I was fired up and vindicated in my own personal dispassion for legislative advocacy work. But the universe was not content for me to stay in that place, because not two days later I heard another passionate plea—this one explicitly speaking to our collective ability to make real change through the legal arena. In the context of migrant rights, the speaker called forward the words of Rev. Dr. Martin Luther King, Jr., preaching to a crowd of Unitarian Universalists in 1966: “It may be true that morality cannot be legislated, but behavior can be regulated. It may be true that the law cannot change the heart, but it can restrain the heartless. The law cannot make a man love me, but it can restrain him from lynching me, and I think that’s pretty important also.”
I found myself chastened. What faith in the legal system could anyone under the steel-toed boot of Jim Crow have possibly had? And yet faith was exactly what King called on and called forward.
I considered another fight for equality—suffrage. When the women’s rights movement fought for the right to vote, the movement centered the experiences and needs of white women in its struggle. White, able-bodied, heterosexual, English-speaking, educated women with economic advantage and U.S. citizenship. There were other women present in the movement, but choices were made about what battles were most winnable, and the experiences and needs of women of color were sidelined. In 1920, all women did not win the ability to vote. For huge numbers of women of color, access to that right only came 45 years later.
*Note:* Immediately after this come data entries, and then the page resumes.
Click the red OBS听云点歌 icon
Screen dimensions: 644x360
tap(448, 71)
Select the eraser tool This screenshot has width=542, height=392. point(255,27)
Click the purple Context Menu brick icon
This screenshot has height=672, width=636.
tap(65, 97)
So what does true equality look like? A movement toward true equality constantly asks itself whose voice is unheard, what perspective is invisible, and how that voice can be served by the movement. Such a movement is built on solidarity, accountability, and camaraderie. Such a movement asks how it can serve the needs of those who won’t survive the oppression of criminal legal systems without immediate help while always centering the vision of the better world the movement is working toward. If we imagine this world of full, true equality, does it include borders? Does it include prisons? Or can we believe a world is possible where all are liberated, where all people thrive, where the Beloved Community is real, is here, is now?
I wouldn’t want humanity to lose a single ounce of passion or yearning toward a better, more just and balanced world. I simply hold the dearest hope that my passion and hard work will serve to extend visibility more and more, always stretching the conversation and the struggle to be inclusive of one more person, then another, and another. Equality for some is not equality. So let’s dream big and imagine what our laws could create in service of full, true equality. May it be so!
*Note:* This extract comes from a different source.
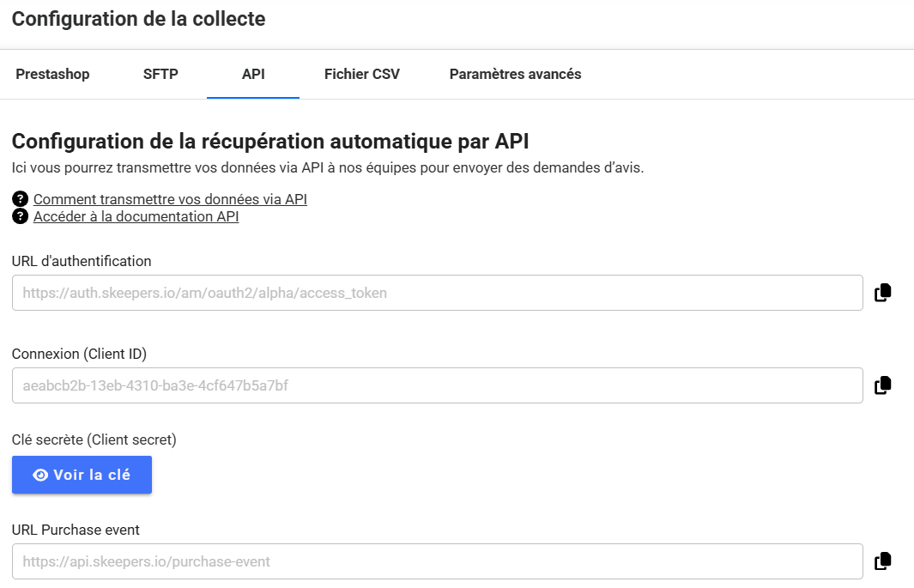The image size is (914, 588).
Task: Click the 'Connexion (Client ID)' label
Action: point(80,353)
As I said on your Facebook wall, Alex, I love this so hard. I think a lot about this issue of “legislating equality”–from both the anarchist/abolitionist side, which says that the laws of a retributive criminal punishment system will never liberate anyone, and the critique-of-privilege side, which reminds me that it is one thing to disparage a system that in so many ways protects me, and another to be outside of that system seeing laws as a small but essential safeguard and acknowledgement of humanity.
I think my greatest fear in any of these popular movements to organize around specific laws or referenda, like marriage amendments or DOMA or DADT, is that the coalitions that are built between queers and allies aren’t strong and visionary enough to be sustained after the defeat or passage of a particular law. I want the same people who are fired up about marriage equality to be there advocating for CeCe McDonald and the New Jersey Four; I want liberal philanthropists to give as much money to support Black and Pink and SONG and Critical Resistance as they do to Minnesotans United for All Families and NOH8. I want all of us to remember that marriage amendments and voter ID laws and immigration policy are not separate issues, but all inextricably intertwined around the heart issues of voice and access and power and family.
So… in the words of our hymn, I guess “one more step, we will take one more step, til’ there is peace for us and everyone; we’ll take one more step.”
Thanks for writing this, and inviting more folks to be a part of this conversation.